LitVarAI

An AI-Assisted Pipeline for Biomedical Literature Review and Genomic Variant Extraction

Overview

LitVarAI is an AI-assisted pipeline for automating major components of a biomedical literature review. It discovers relevant articles, retrieves available full text, extracts article text and figure content, identifies reported genomic variants using a large language model, highlights supporting evidence, and compares extracted variants with ClinVar.

Telomere and telomerase-associated genes are used as a biomedical case study:

CTC1, NAF1, NHP2, NOP10, PARN, POT1, RTEL1, TER/TERC, TERT, TINF2, TPP1/ACD, WRAP53, and ZCCHC8.

Results at a Glance

Overall Pipeline Results

Metric	Result
Target genes	13
ClinVar variant records collected	7,519
ClinVar-linked article records	664
Telomerase Database article records	146
Merged unique article records	730
Articles with available PDFs	617
Articles with successfully extracted text	617
Articles with AI responses	543
AI responses containing at least one variant	342
AI-extracted variant rows	2,181
Unique comparable ClinVar variants	7,517
Unique comparable AI variants	1,329
Provisional common variants	194
Strict protein-concordant common variants	183
Common variants requiring review	11

Article Processing by Gene

Gene	Merged Articles	PDFs Available	Missing PDFs	Text Extracted	AI Responses	AI Responses with Variants
CTC1	60	53	7	53	53	26
NAF1	22	16	6	16	16	4
NHP2	20	14	6	14	14	8
NOP10	13	9	4	9	9	5
PARN	55	46	9	46	46	20
POT1	83	70	13	70	0	0
RTEL1	102	83	19	83	82	53
TER	1	1	0	1	1	1
TERT	246	217	29	217	214	166
TINF2	59	51	8	51	51	35
TPP1	32	28	4	28	28	12
WRAP53	23	19	4	19	19	9
ZCCHC8	14	10	4	10	10	3
Total	730	617	113	617	543	342

Audited Variant Mapping by Gene

Gene	ClinVar Variants	AI Variants	Provisional Common	Strict Common	Review Needed	ClinVar Only	AI Only
CTC1	732	121	14	14	0	718	107
NAF1	191	27	1	1	0	190	26
NHP2	98	37	4	4	0	94	33
NOP10	32	5	4	4	0	28	1
PARN	401	106	11	11	0	390	95
POT1	1,267	0	0	0	0	1,267	0
RTEL1	1,842	292	26	23	3	1,816	266
TER	0	0	0	0	0	0	0
TERT	1,563	594	111	107	4	1,452	483
TINF2	304	75	19	16	3	285	56
TPP1	549	43	1	1	0	548	42
WRAP53	260	25	2	2	0	258	23
ZCCHC8	278	4	1	0	1	277	3
Total	7,517	1,329	194	183	11	7,323	1,135

Review Needed combines common variants with partial protein evidence and common variants with conflicting protein changes.
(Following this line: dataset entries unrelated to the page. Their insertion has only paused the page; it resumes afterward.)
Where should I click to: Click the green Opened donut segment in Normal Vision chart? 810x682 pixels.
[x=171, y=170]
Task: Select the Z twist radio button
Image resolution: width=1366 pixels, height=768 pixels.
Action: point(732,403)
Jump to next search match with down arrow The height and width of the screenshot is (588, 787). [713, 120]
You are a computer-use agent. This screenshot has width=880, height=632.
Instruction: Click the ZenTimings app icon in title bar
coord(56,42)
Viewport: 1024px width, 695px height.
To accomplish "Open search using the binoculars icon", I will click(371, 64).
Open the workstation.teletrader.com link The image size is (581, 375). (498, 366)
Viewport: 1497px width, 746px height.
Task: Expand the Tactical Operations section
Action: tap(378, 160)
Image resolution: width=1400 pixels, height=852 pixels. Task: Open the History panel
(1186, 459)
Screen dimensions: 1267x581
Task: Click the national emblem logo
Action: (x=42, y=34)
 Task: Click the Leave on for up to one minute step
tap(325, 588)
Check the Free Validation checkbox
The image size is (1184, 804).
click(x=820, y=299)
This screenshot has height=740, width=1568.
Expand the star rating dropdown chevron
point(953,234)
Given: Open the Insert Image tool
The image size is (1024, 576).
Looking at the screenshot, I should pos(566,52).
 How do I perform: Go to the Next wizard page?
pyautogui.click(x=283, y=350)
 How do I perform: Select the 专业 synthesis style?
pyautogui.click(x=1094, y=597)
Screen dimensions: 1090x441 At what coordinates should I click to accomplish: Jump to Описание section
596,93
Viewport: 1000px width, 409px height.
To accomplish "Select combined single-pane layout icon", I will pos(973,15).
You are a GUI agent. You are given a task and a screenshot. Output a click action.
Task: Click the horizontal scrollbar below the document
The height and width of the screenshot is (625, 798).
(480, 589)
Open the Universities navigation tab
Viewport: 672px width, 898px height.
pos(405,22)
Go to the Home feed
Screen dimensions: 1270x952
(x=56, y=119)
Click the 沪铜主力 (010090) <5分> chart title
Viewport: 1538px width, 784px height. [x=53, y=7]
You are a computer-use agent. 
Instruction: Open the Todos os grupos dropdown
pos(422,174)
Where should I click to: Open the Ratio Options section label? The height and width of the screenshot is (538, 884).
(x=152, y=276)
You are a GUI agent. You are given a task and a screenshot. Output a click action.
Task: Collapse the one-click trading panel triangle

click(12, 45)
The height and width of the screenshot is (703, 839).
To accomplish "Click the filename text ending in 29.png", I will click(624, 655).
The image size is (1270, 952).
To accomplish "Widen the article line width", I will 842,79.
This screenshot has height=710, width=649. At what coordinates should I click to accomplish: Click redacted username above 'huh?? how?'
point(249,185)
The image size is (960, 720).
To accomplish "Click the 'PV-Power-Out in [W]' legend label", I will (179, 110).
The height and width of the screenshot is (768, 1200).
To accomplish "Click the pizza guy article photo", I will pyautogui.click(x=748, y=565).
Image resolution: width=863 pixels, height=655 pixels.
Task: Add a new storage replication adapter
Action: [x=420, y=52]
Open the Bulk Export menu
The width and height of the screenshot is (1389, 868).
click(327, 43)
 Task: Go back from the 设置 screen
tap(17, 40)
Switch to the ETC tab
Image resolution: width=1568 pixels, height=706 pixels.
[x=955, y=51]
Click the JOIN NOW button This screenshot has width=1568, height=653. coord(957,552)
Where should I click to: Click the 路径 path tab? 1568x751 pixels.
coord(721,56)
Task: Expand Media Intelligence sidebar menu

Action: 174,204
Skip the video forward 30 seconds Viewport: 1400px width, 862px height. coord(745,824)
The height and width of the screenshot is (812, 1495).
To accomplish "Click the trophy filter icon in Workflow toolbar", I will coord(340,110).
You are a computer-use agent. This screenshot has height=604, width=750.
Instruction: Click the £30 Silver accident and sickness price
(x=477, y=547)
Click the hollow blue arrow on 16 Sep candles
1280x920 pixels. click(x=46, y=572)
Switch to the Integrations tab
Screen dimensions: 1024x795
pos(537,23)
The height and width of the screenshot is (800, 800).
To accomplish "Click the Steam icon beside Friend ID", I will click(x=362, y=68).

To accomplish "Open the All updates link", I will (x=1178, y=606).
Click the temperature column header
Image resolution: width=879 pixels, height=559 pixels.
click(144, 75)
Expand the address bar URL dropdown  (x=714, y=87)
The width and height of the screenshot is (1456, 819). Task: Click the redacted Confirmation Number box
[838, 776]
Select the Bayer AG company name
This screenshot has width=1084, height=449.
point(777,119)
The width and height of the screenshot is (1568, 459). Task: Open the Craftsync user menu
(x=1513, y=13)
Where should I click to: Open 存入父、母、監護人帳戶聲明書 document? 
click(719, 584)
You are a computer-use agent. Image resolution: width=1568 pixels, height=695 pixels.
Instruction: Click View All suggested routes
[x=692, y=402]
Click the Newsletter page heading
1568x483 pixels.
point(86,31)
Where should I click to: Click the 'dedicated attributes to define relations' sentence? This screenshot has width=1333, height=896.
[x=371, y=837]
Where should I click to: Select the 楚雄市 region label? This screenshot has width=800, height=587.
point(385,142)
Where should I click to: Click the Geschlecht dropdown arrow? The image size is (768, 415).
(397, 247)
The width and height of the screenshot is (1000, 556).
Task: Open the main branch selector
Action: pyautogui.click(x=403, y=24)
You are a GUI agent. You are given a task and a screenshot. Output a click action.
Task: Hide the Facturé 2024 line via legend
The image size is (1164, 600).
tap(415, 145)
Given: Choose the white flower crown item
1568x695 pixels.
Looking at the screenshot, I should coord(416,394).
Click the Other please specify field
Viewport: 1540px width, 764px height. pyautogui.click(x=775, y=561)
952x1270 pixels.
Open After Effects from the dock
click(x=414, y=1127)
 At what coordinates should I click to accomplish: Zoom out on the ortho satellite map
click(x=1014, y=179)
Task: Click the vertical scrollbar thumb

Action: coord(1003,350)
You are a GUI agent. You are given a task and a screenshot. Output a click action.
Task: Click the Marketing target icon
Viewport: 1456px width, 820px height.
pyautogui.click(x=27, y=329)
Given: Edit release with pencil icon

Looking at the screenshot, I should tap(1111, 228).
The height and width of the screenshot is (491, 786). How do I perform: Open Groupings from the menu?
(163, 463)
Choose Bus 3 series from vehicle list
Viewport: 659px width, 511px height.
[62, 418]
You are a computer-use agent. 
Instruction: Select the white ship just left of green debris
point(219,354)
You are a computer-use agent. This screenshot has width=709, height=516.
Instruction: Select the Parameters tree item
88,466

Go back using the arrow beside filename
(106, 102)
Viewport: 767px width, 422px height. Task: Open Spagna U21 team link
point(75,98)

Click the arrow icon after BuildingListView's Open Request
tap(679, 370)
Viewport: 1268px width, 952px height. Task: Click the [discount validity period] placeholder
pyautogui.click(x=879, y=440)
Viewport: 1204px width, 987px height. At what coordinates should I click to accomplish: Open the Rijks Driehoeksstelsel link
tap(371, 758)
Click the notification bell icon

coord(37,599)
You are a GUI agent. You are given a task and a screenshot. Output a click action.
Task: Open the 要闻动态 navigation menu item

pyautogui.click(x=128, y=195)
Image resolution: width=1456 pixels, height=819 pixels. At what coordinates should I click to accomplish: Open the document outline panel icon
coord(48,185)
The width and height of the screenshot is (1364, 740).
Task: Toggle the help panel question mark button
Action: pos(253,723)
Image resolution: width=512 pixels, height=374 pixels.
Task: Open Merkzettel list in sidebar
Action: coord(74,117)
Detailed and reproducible results are available in pipeline_statistics/, particularly table_09_gene_level_mapping_summary.csv and table_01_all_clinvar_ai_common_variants.csv.

Research Objectives

LitVarAI was developed to investigate whether an automated workflow can:

Construct a targeted biomedical literature corpus from multiple databases.
Convert full-text articles and figures into machine-readable evidence.
Extract structured variant and clinical information using an AI model.
Link each extracted variant to supporting evidence from its source article.
Compare literature-extracted variants with an established reference database.
Generate transparent, auditable tables for manual review and publication.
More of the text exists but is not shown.